The first-ever beach polo event in Chicago is now history, and the Grey Goose Chicago Beach Polo World Cup did things right in how they helped the media tell the story of the event.
Here’s what they did that you can replicate to create awareness and attendance for your own horsebiz event.
Although Chicago used to be the epicenter of American polo, with historical roots and news coverage going back as far as 1876, this past weekend’s polo event on the renowned Chicago lakefront beaches is a first for the area and has brought polo back to the forefront of the city’s media coverage.
Beach polo is played around the world in countries such as Australia, India, England, Italy, Argentina, Germany, France, Spain, and Thailand. In the U.S., Miami Beach has been host to beach polo tournaments for the past seven years thanks to The Polo Life, a private company with the goal of integrating the sport of polo and the existing polo community with the lifestyle and entertainment options popular with younger generations of potential fans as well as the general public unfamiliar with polo. The Chicago event was a direct result of the popularity of the Miami Beach tournaments, which attracted over 15,000 spectators this year.

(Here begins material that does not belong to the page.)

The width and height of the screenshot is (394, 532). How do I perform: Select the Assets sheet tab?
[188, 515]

A world-class event such as this needs and deserves top-notch media coverage, and when you combine the challenges of getting those media mentions with a first-time event that many in Chicago might not have heard of and a weekend jam-packed with other area events and activities, there’s a lot of behind-the-scenes advance planning and hands-on work that goes into successfully getting the word out. Here are some of the tools & tactics they used to enhance their chances of getting media coverage:
- A great website with lots of downloads: When you need to spread the word and get people to purchase tickets, it’s essential to have a well-organized website with inspiring images and the event and ticket information people need and want. Where this event went ‘above and beyond’ was in adding features such as a downloadable version of the event program, a gallery of videos and images, and a selection of articles under a Polo News section. It’s not only great information for the public, it’s truly helpful to any journalists researching and planning their own coverage.
- A dedicated Media Room on the website: Media needs information and images to tell a story. Chicago Beach Polo did a great job with their Media Room, providing direct PR rep contact information, downloadable fact sheets, a selection of press photos complete with listed photo credit, and links to press pass registration for each day.

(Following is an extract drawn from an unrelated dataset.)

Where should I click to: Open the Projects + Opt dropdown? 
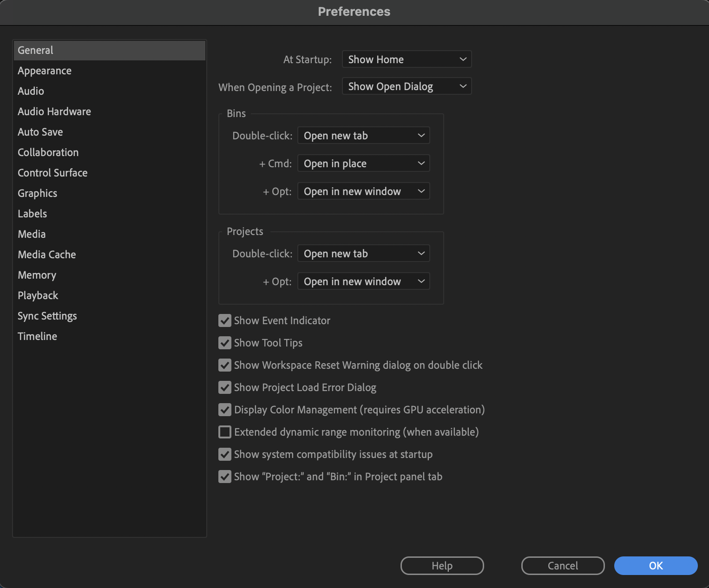363,281
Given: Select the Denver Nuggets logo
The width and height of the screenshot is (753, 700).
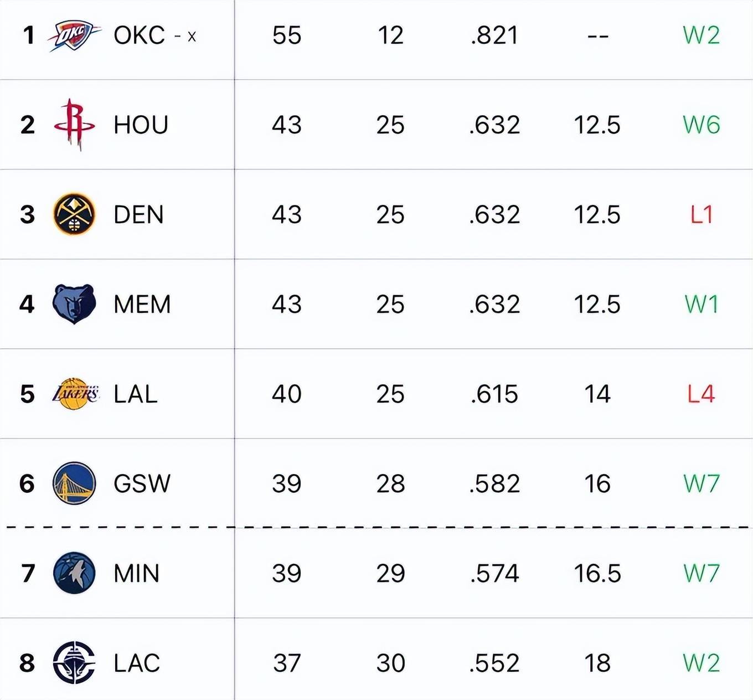Looking at the screenshot, I should 74,214.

- Onsite media registration, resources, and assistance: There was a clearly-marked Media Tent at the event, located next to the ticketing & VIP check-in tents, with a helpful representative able to answer questions, and printed media kits. Clearly-marked badges provided the important all-area access needed to truly cover the event. And, when I checked in at the Media Tent on Sunday, PR agent Stephanie Krol walked with me over to the horse staging area and introduced me to several of the players; we also reviewed various aspects of the day’s schedule, and she pointed out some key photo opp areas, providing some extremely helpful and much-appreciated information.